§ **Aim of the task**:
Please set down only the lines from the one containing "Given: Click review flow icon in 引擎渲染 row" through the end of the entries below, exactly, minus any pictures.

....................

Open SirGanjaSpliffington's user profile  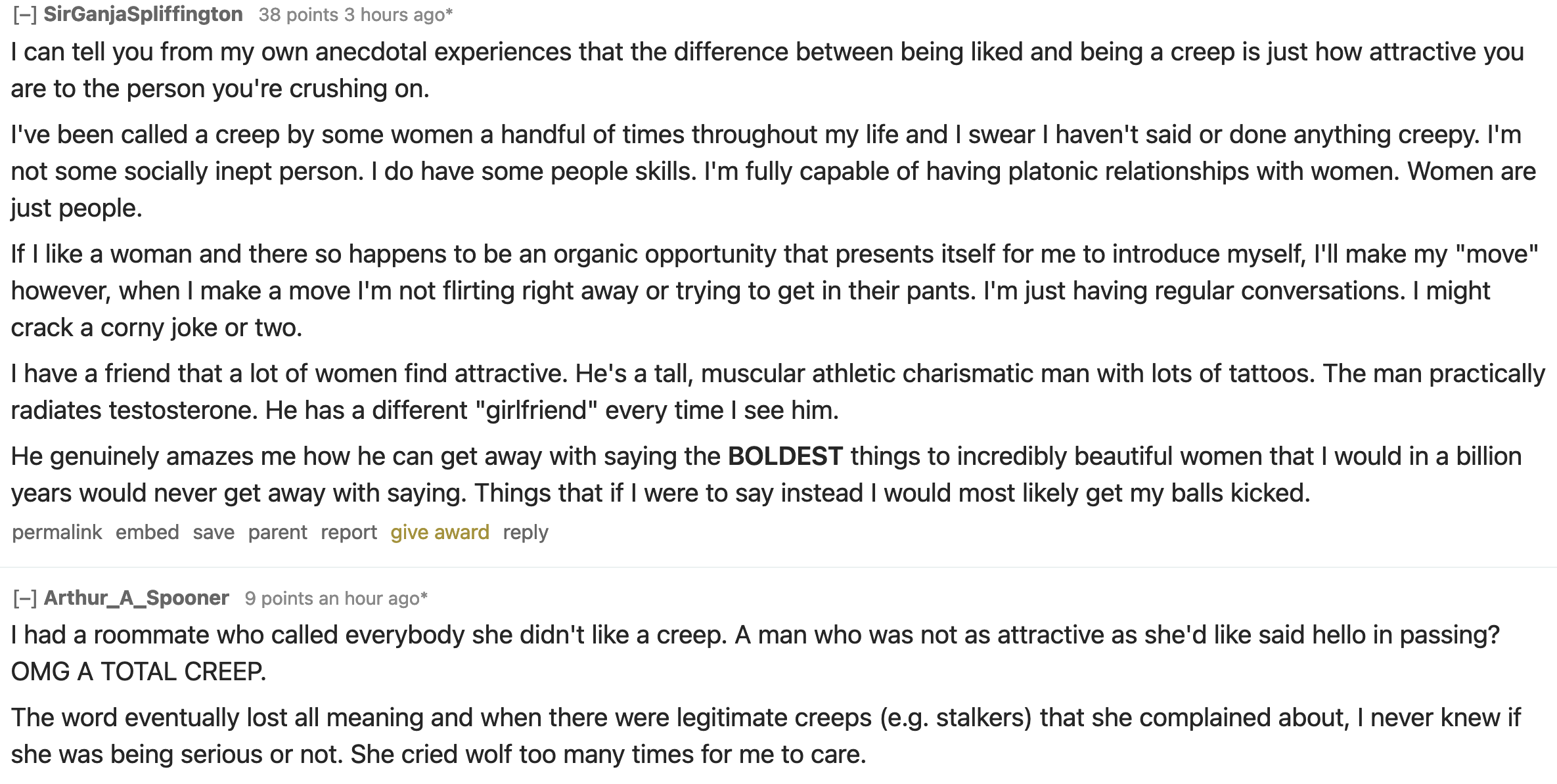143,14
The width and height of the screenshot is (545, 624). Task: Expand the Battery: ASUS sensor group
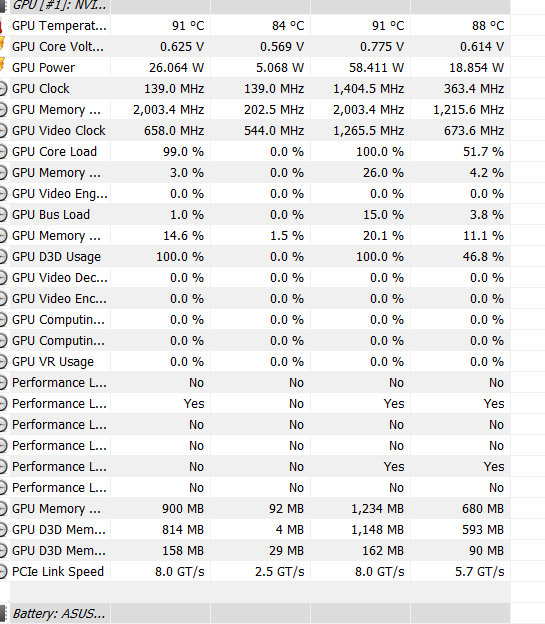[x=4, y=613]
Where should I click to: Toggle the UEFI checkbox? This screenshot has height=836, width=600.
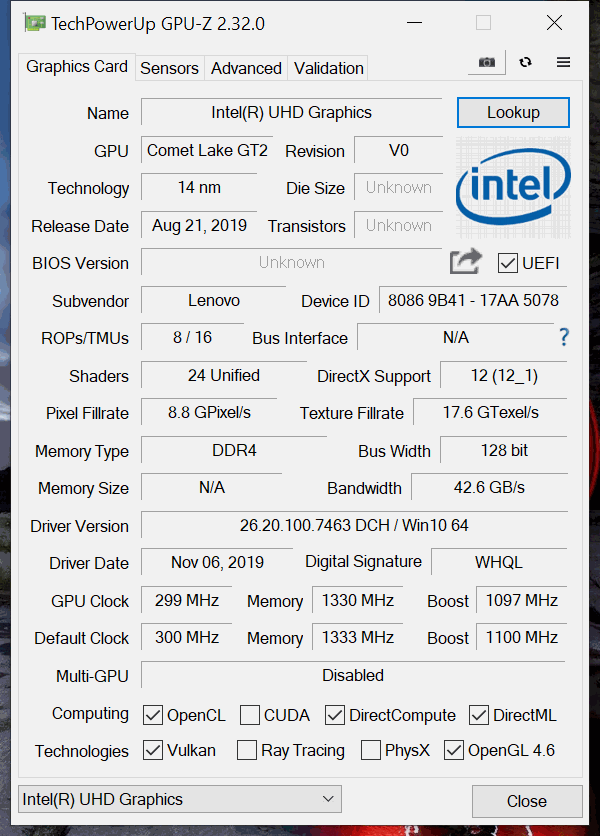507,263
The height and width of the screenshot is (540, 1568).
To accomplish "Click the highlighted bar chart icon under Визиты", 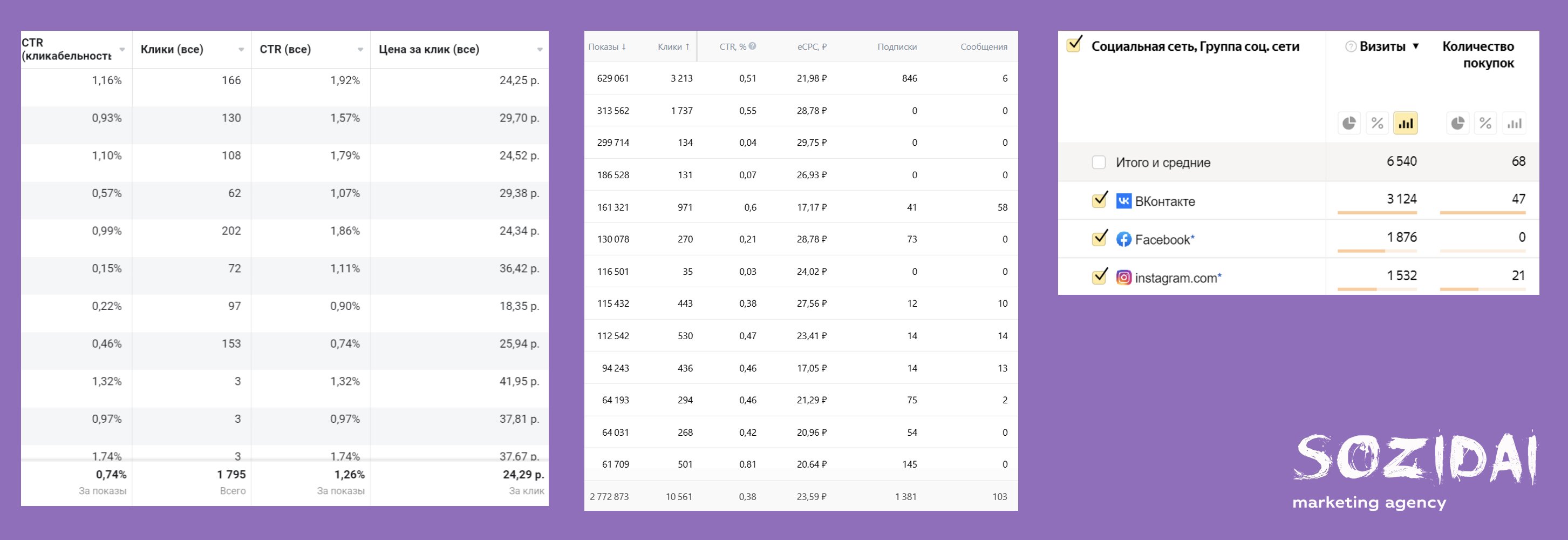I will [1406, 124].
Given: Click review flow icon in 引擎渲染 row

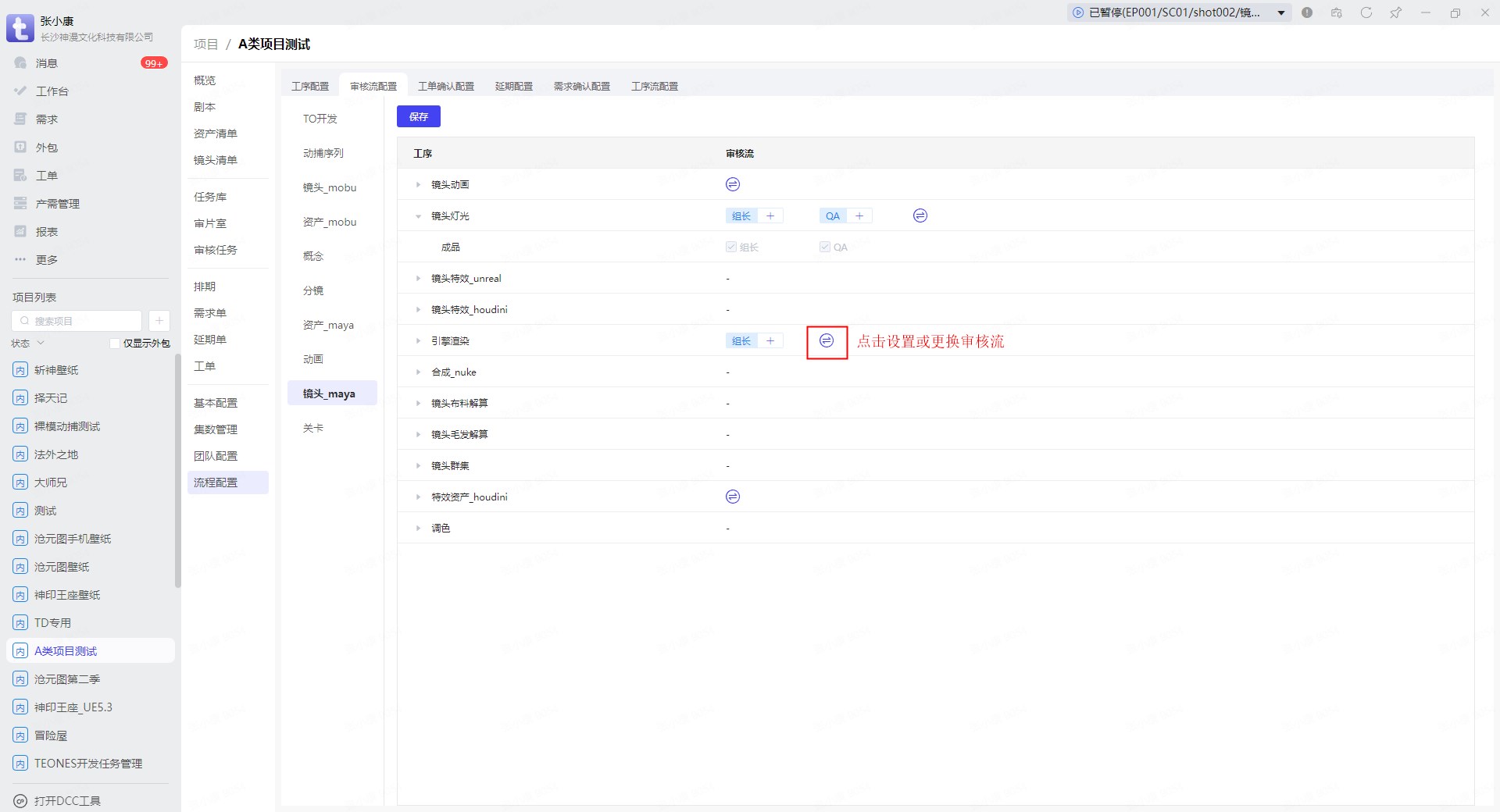Looking at the screenshot, I should 826,340.

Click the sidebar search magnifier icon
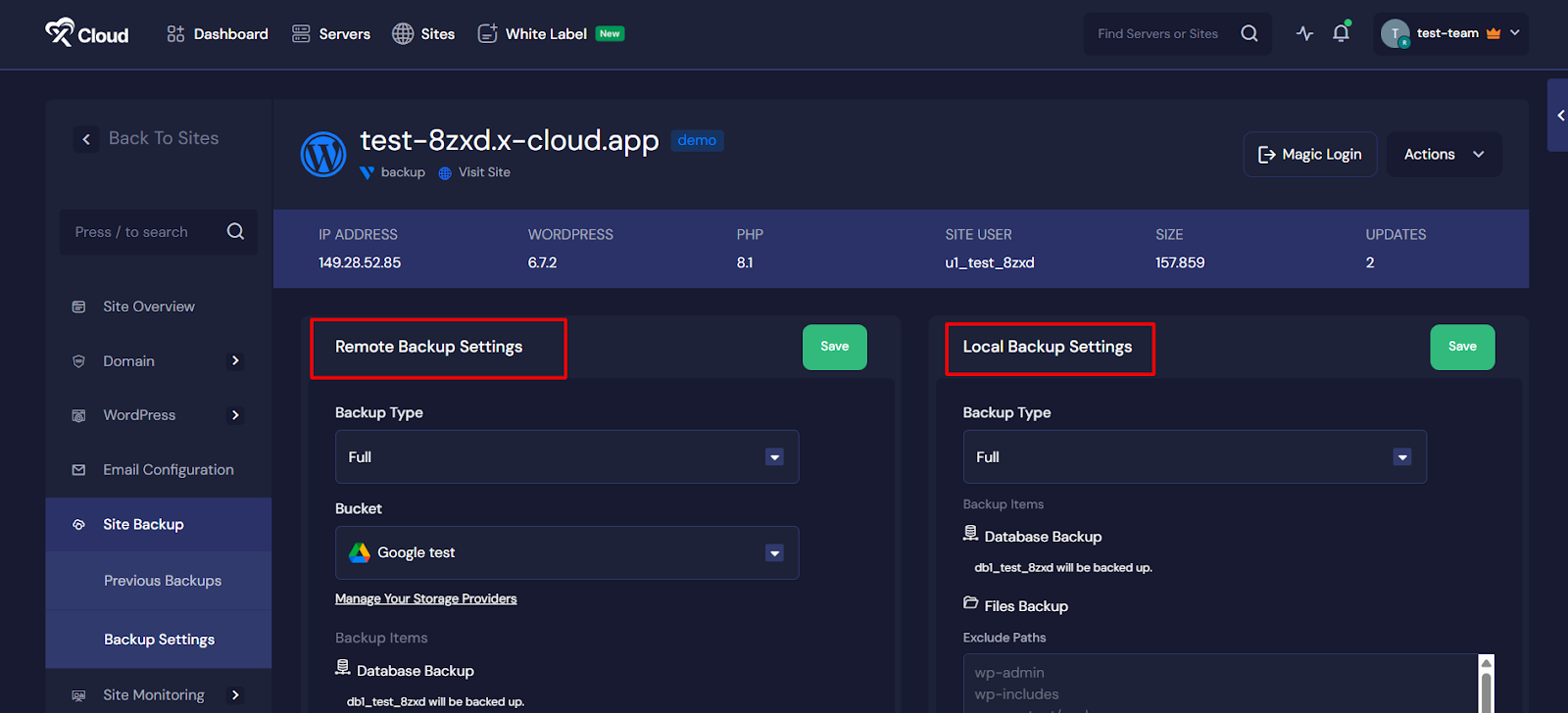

....................

§ **Answer for this exercise**:
Given: Click review flow icon in 引擎渲染 row

Looking at the screenshot, I should 826,340.

Click the sidebar search magnifier icon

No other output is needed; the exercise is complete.